Start of Data for review

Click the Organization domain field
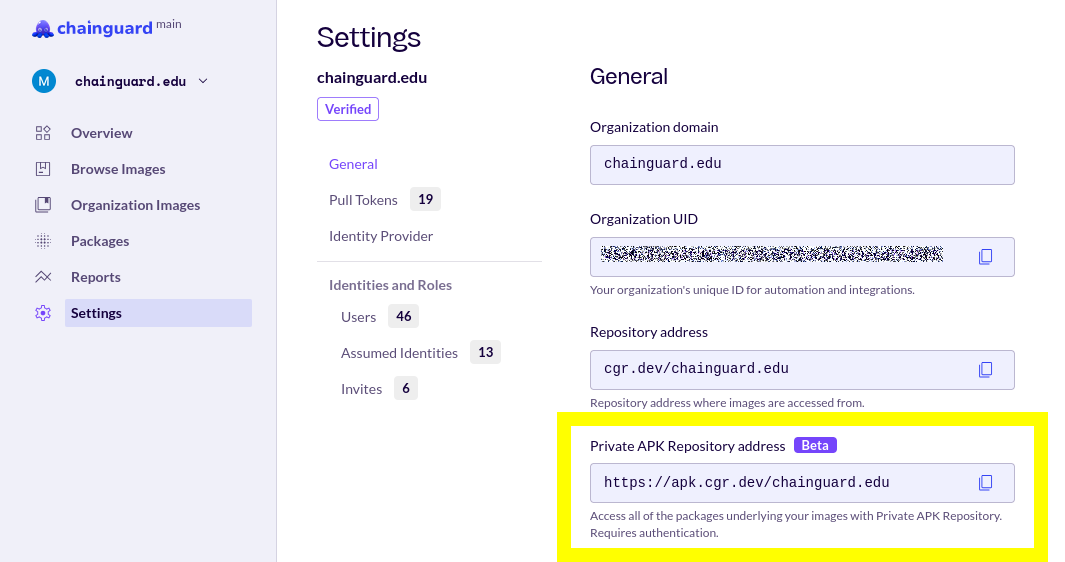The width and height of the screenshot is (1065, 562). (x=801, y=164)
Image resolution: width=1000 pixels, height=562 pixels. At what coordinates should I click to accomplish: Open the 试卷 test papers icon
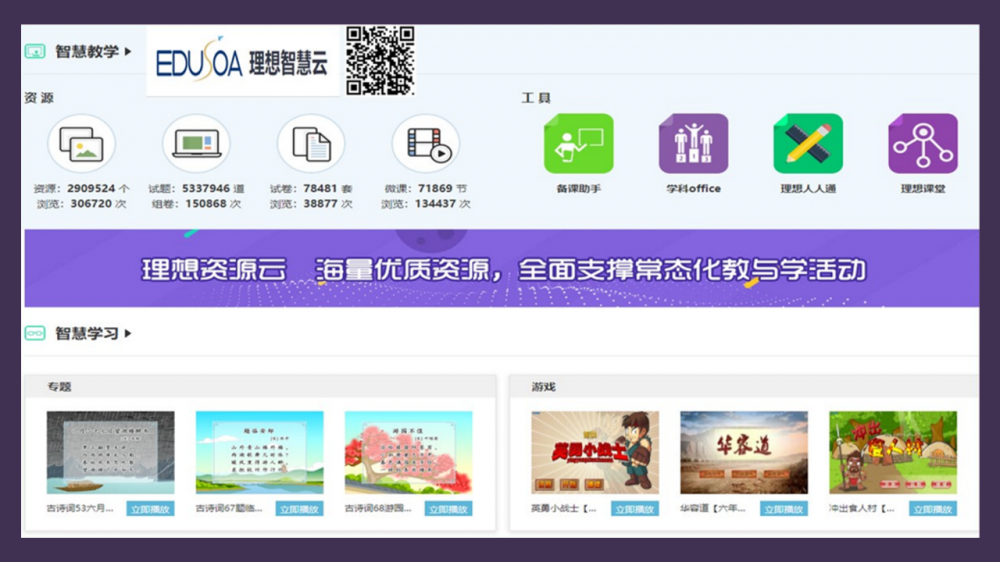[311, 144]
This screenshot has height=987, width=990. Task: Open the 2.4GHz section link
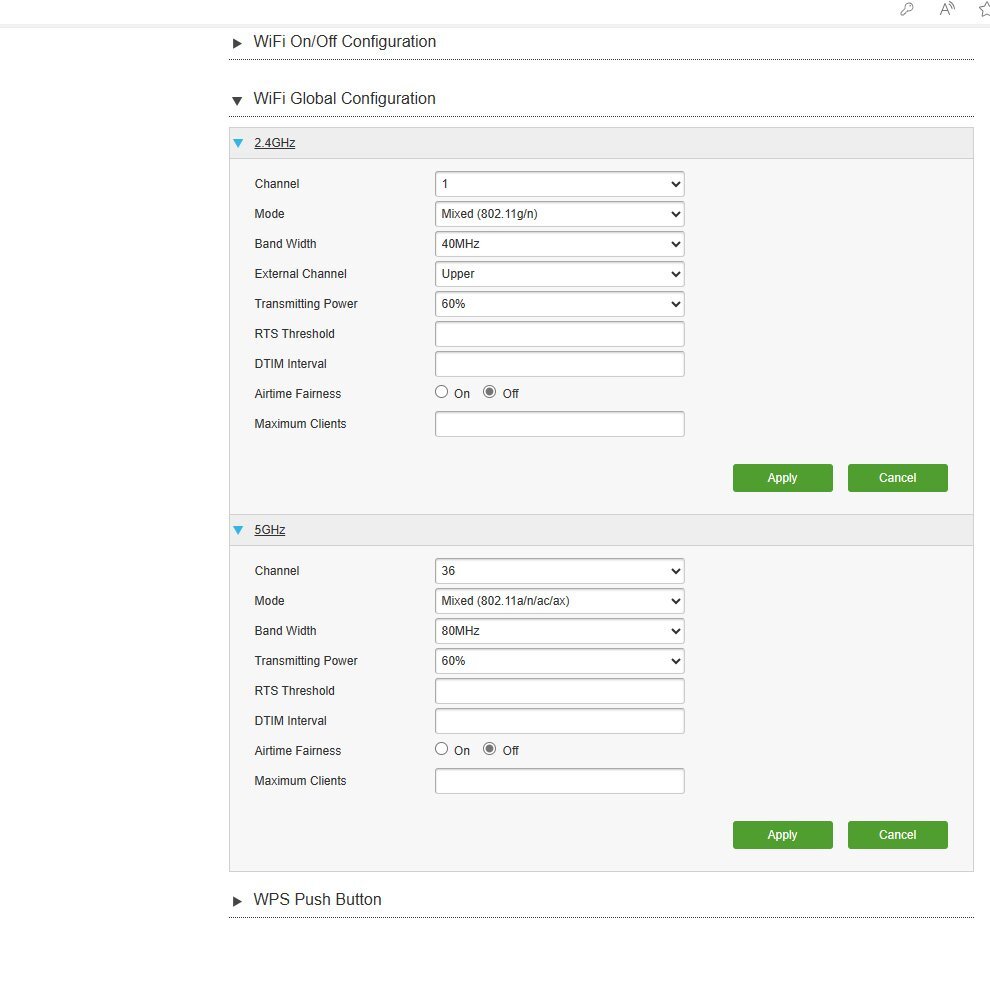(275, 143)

End of Data for review

> _About this exercise_
Each record above, in full: return it exactly, pictures excluded.

> _Result of this exercise_
Click the Organization domain field
The width and height of the screenshot is (1065, 562). (x=801, y=164)
Image resolution: width=1000 pixels, height=562 pixels. At what coordinates should I click to accomplish: Open the 试卷 test papers icon
[311, 144]
This screenshot has height=987, width=990. Task: Open the 2.4GHz section link
(275, 143)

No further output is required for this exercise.